皆さんこんにちは。私は平成七年商学部の卒業、弁論部で四年間やってきました林潤であります。昨年九月の総選挙で初当選をいたしまして、現在まで六カ月間働かせていただいております。専門は、年金や介護や医療といった社会保障の問題に取り組んでおりまして、厚生労働委員をやっております。そのほかに憲法調査会というのに所属をしております。憲法は学生のときからずっと取り組んできたもので、今、国会議員としてこの憲法問題を論じていられるということに、本当に充実感を感じております。もう一個は災害対策特別委員会というところで、首都圏直下型地震が起きたときの備えをどうするか、考えているところです。

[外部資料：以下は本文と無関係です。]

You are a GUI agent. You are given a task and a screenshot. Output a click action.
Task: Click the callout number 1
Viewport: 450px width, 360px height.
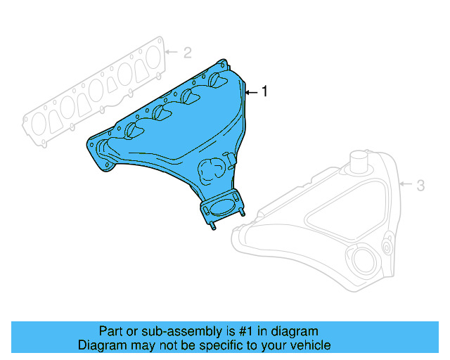pyautogui.click(x=264, y=91)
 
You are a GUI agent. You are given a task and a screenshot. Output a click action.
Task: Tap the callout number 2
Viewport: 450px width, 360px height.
pyautogui.click(x=187, y=52)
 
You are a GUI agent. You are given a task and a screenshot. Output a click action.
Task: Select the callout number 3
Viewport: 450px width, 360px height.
pyautogui.click(x=420, y=186)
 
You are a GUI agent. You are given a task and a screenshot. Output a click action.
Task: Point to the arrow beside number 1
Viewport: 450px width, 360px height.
pyautogui.click(x=251, y=91)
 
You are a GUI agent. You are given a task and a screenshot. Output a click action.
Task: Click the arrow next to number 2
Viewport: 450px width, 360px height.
pyautogui.click(x=173, y=52)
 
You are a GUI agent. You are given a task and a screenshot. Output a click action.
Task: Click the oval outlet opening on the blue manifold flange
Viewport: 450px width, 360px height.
pyautogui.click(x=223, y=207)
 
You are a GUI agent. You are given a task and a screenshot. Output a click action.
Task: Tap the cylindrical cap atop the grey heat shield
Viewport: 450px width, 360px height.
pyautogui.click(x=361, y=160)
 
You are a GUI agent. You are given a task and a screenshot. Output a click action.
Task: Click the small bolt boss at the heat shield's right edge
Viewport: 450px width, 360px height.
pyautogui.click(x=387, y=247)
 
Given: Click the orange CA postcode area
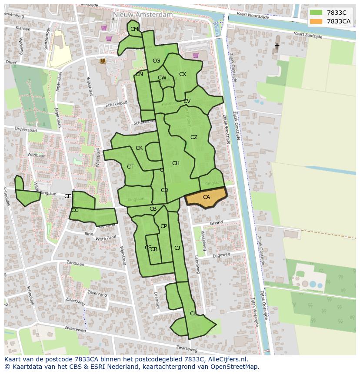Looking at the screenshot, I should click(206, 198).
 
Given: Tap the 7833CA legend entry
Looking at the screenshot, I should click(338, 21).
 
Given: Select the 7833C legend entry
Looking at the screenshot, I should click(337, 13).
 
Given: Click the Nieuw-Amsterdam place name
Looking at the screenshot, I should click(142, 14).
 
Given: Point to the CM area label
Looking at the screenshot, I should click(134, 29).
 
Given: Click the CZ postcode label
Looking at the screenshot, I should click(194, 137).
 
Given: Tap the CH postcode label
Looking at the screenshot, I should click(176, 163).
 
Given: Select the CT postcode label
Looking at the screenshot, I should click(130, 167).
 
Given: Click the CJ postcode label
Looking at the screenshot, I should click(177, 248).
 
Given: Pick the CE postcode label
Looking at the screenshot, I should click(67, 196).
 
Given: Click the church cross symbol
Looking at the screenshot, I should click(277, 45).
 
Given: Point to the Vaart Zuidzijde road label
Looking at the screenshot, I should click(308, 35).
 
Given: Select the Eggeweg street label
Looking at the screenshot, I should click(221, 257).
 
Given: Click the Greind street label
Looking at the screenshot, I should click(216, 223).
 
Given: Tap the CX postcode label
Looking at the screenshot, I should click(183, 74).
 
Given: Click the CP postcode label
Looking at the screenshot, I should click(163, 226).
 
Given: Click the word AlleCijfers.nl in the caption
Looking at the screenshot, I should click(226, 359).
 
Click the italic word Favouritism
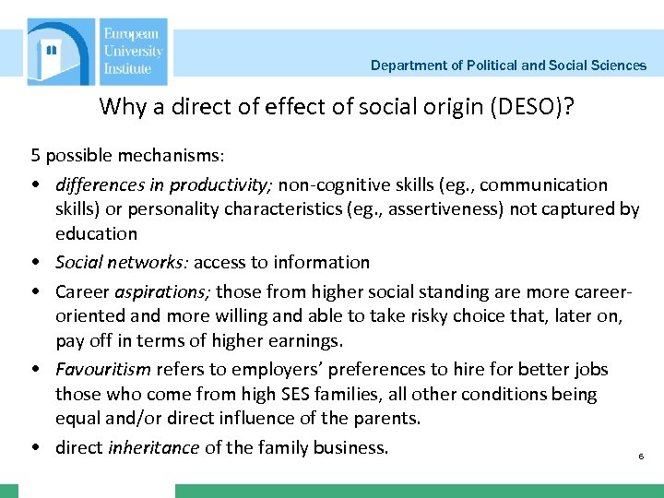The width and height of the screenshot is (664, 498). [103, 370]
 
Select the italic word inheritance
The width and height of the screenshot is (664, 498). [153, 448]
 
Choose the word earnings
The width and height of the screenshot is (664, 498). [304, 341]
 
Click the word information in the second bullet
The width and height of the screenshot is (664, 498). [325, 263]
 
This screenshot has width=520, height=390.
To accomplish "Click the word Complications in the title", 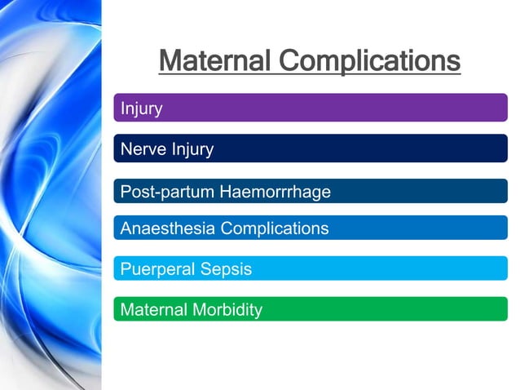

まず始めに、こうして先輩方にお集まりいただきましたことに、心より感謝を申し上げます。私、弁論部の釜の飯を食って、そこで育てていただき、卒業してから退職まで、そして浪人中、いずれも弁論部の先輩方を含めた塾の皆さんと接してきまして、「独立自尊」の精神というのがわかってきたのは、卒業後です。こうした素晴らしい先輩方に囲まれて、今日私が話すのは甚だ僭越ではありますけれども、自分の視点で、飾らないで、気取らないでお話をさせていただきたいと思いますので、どうぞよろしくお願いいたします。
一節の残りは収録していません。